Но я уже не мог вернуться к прежнему настроению. И равнодушно отшутился:
— Если хотите свихнуть себе голову, то подчините ее сердцу.
Мгновение она тревожно вглядывалась в меня. Потом ее разлетные брови снова сошлись в одну линию.
— Кто его знает, может, вы и правы. Я, девчонка, не поднялась до вас. А знали бы... «Свихнуть голову»... Санин рассказывал мне однажды, как его боец, закрыв телом амбразуру, оставался еще несколько минут живым. В предсмертной тоске он звал любимую. Лицо, искаженное болью, осветила улыбка: он попросил поклониться девушке и умер. Разве это не свет? Не радость? Не песня? Мой свет не во мне самой, а в том человеке, кого я люблю. Ничего вы не смыслите, Саша. Ничего! Когда-то, кажется, неделю назад, а может быть, всего лишь один час, я была гордая, верила, что скорее умру, чем утрачу самообладание, поступлюсь самолюбием. Сейчас же первая... И кому... вам открываю все, что теснится вот здесь в груди... Ну и пусть. Не все ли равно, кто случился рядом, кто перешел дорогу, когда возникла неодолимая потребность излить душу.

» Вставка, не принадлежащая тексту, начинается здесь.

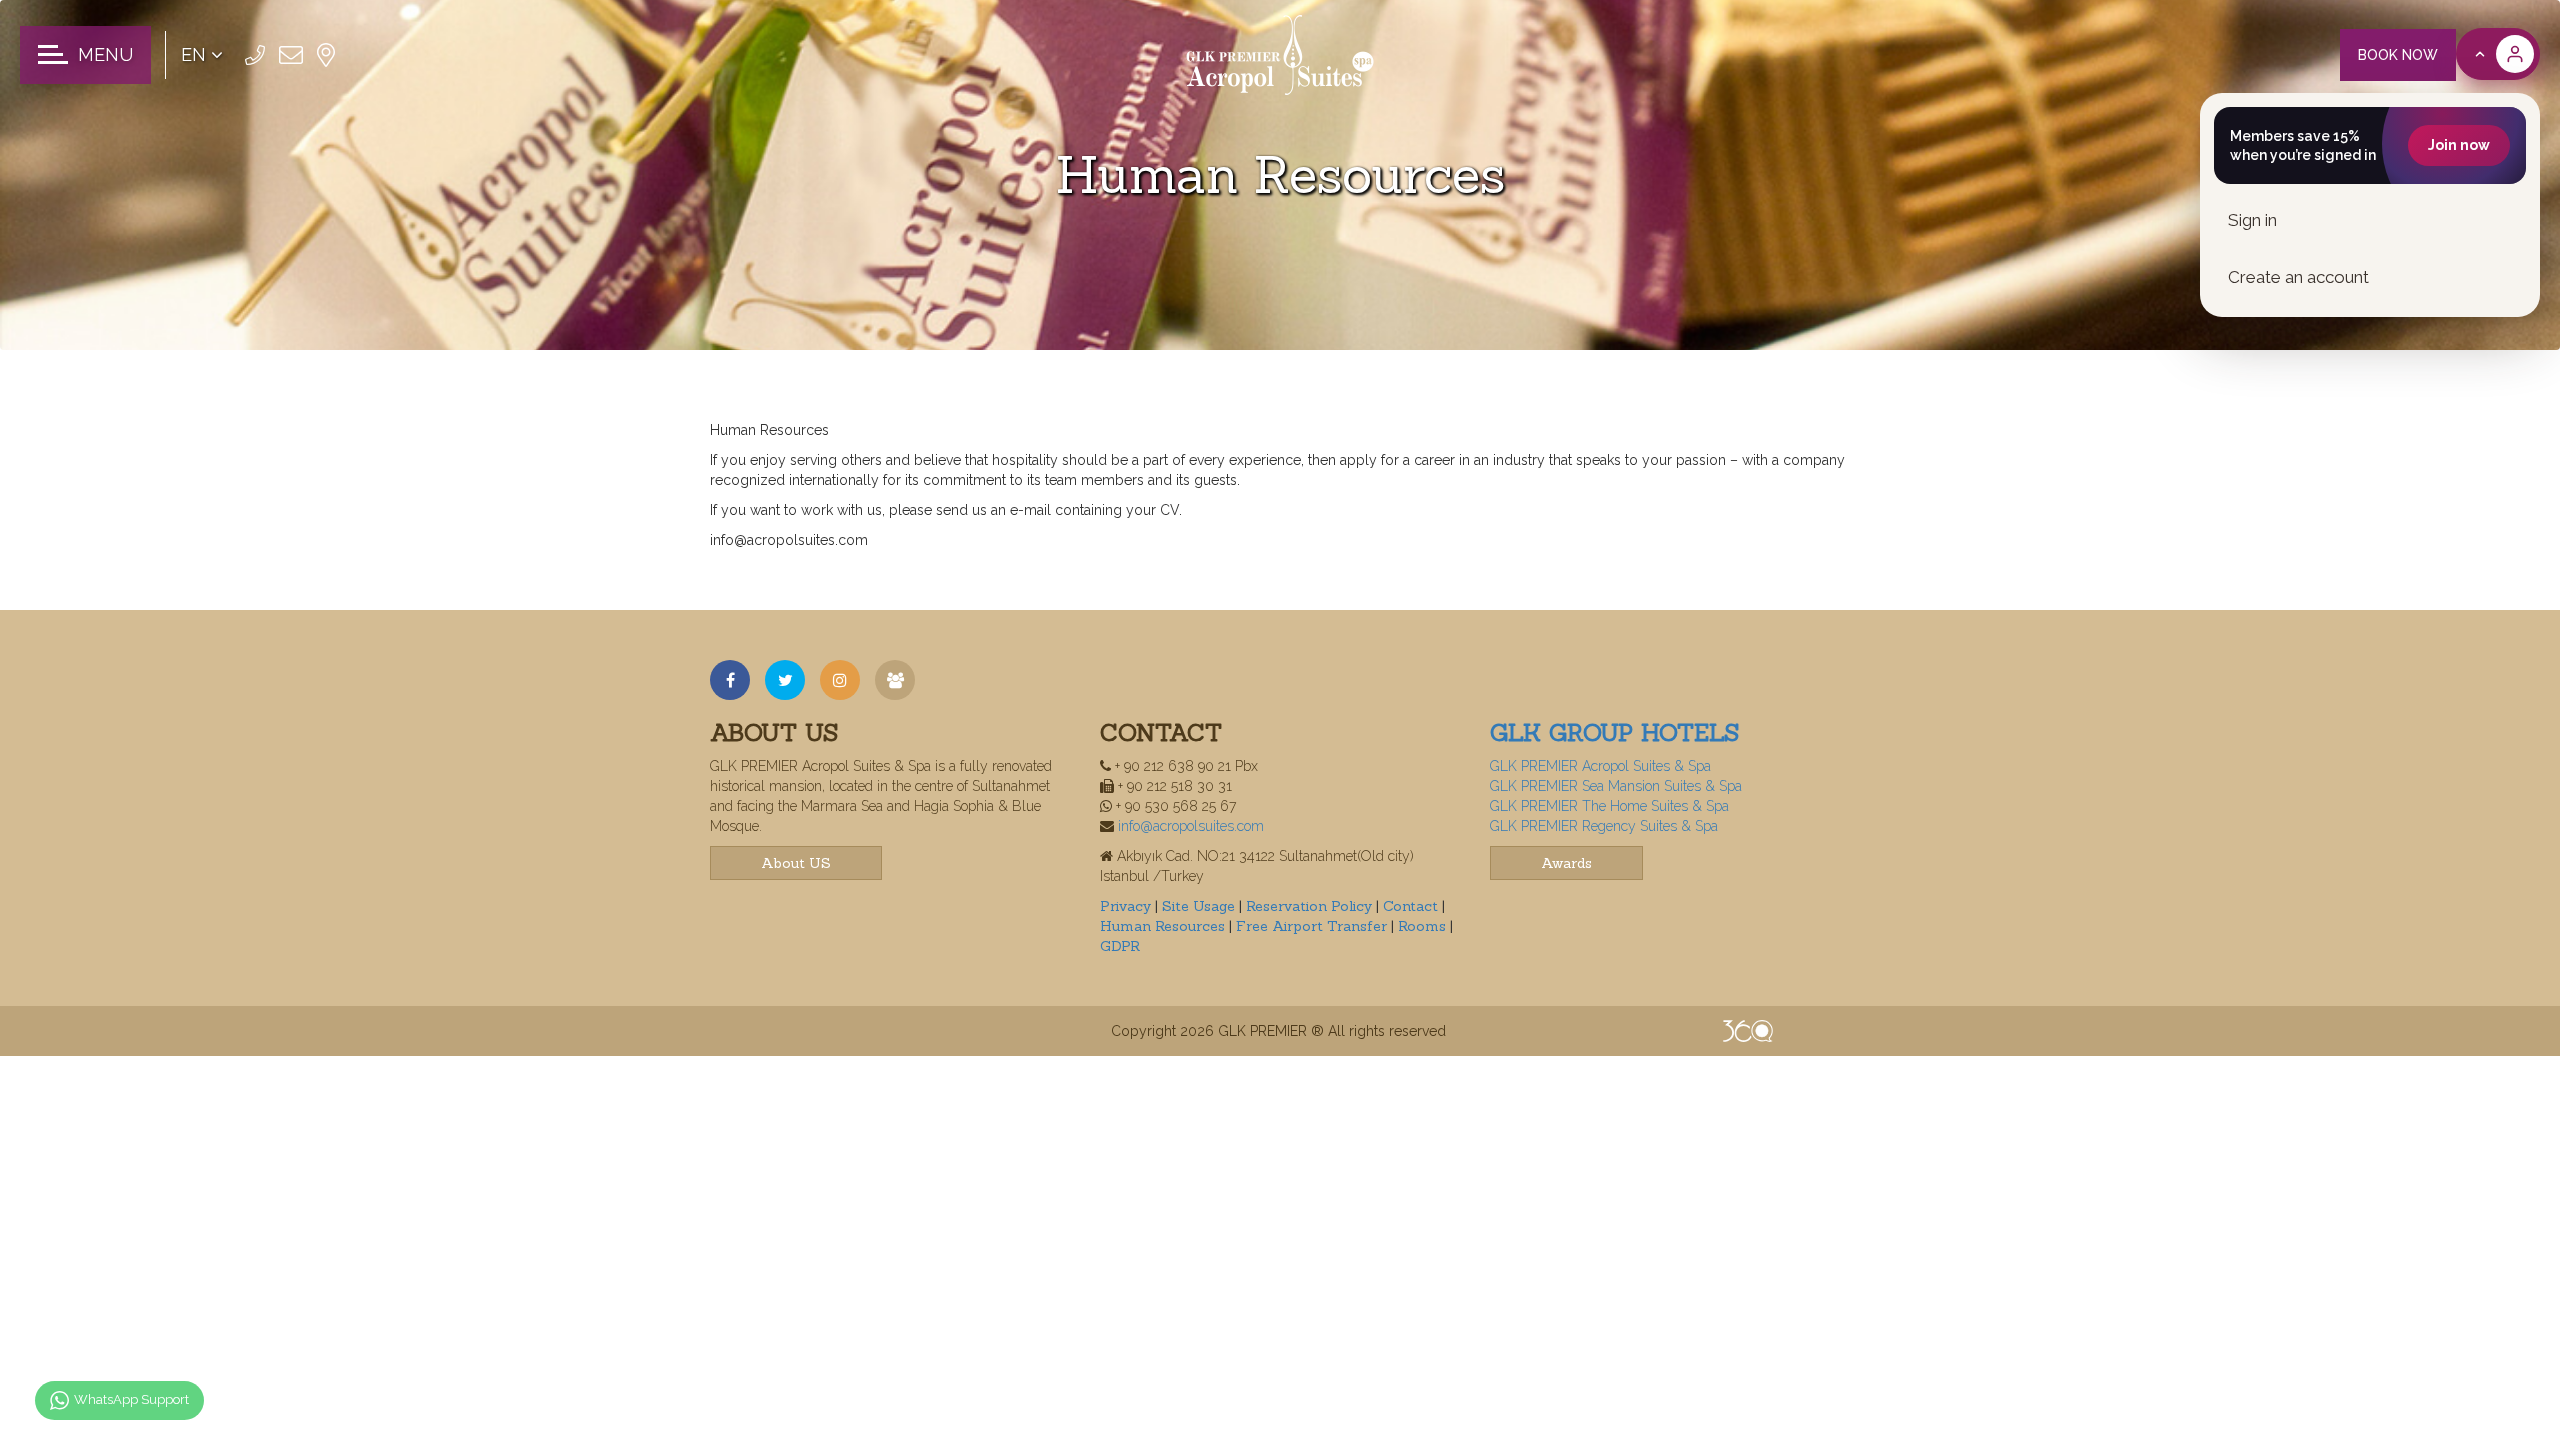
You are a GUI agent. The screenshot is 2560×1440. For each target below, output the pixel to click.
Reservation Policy (1311, 906)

На дворе с вечера бушевала пурга. С воем и свистом билась она в дверь блиндажа, тысячами рук трясла ее, будто хотела сорвать со скрипучих петель, скреблась, стучала. Иногда в стон ветра вплетались автоматные очереди, глухие взрывы, далекие, как будто доносились с того света. А в печке, весело перемигиваясь, по-домашнему потрескивали поленья. Наташа, уронив на колени руки, низко склонила голову.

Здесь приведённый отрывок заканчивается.